• [The problem]:
Please copy everything from the line containing "The image size is (1237, 622)." down to the line containing "Click the 重命名 rename icon", with both of those lines included.

Begin Material shown

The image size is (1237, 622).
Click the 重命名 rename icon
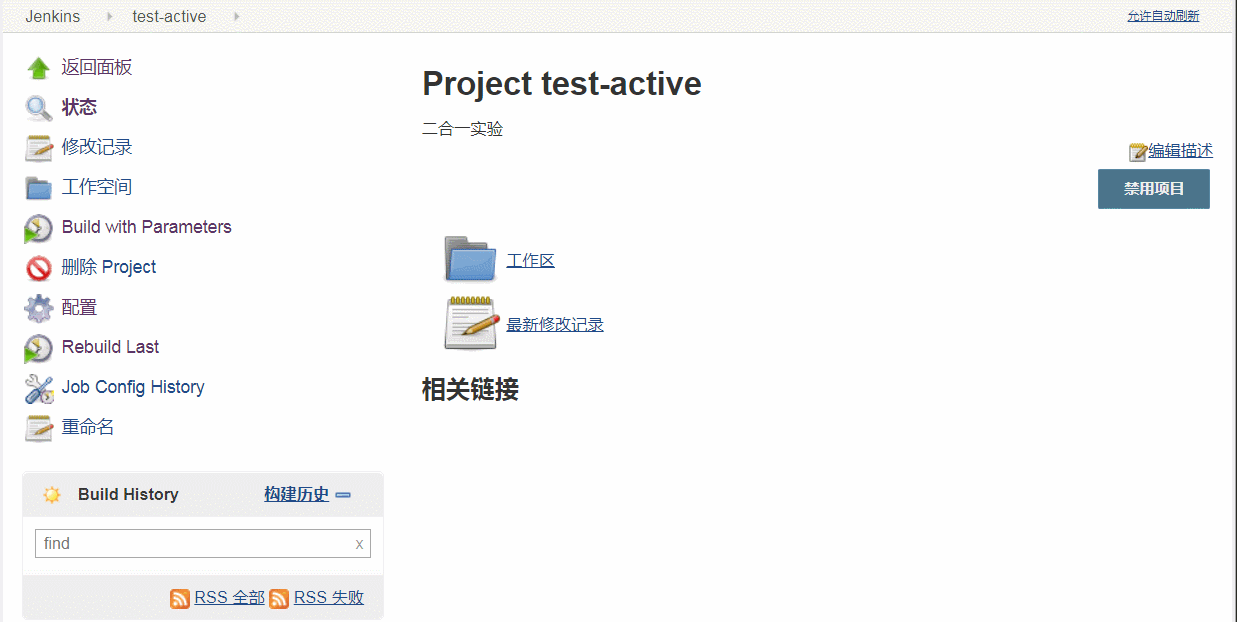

End Material shown
Begin Material shown

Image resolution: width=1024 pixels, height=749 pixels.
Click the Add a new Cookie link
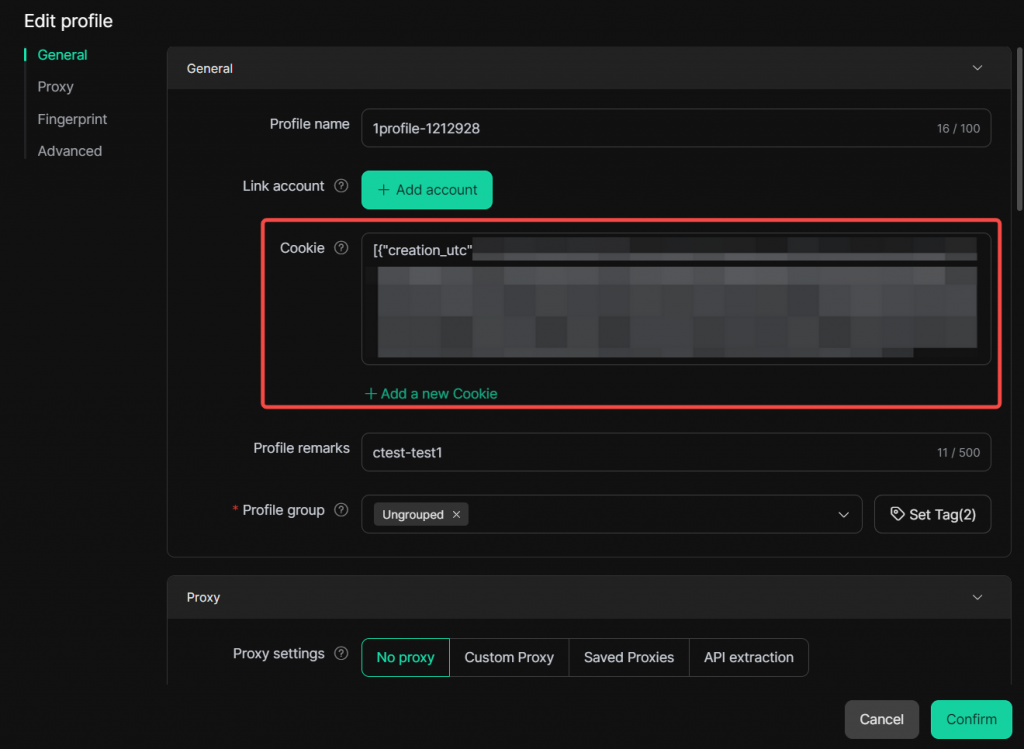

End Material shown
Begin Material shown

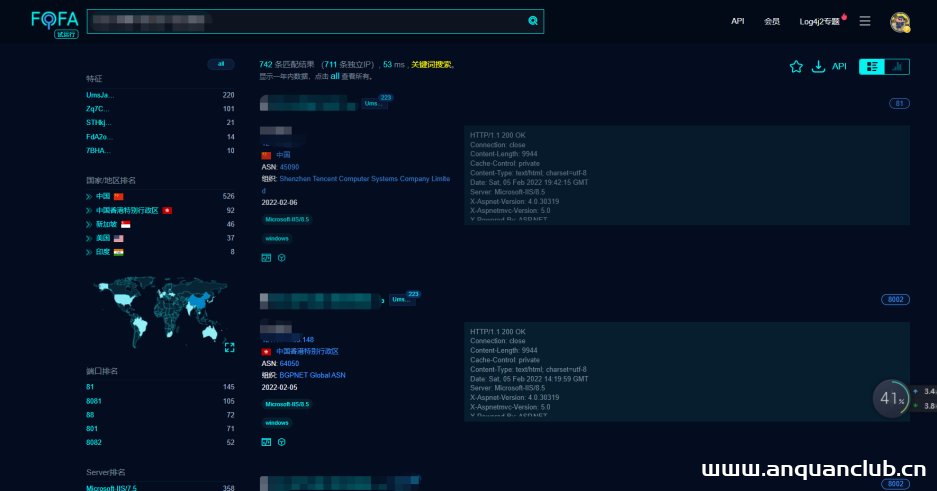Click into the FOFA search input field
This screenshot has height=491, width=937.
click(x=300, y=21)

End Material shown

• [Result of the exercise]:
The image size is (1237, 622).
Click the 重命名 rename icon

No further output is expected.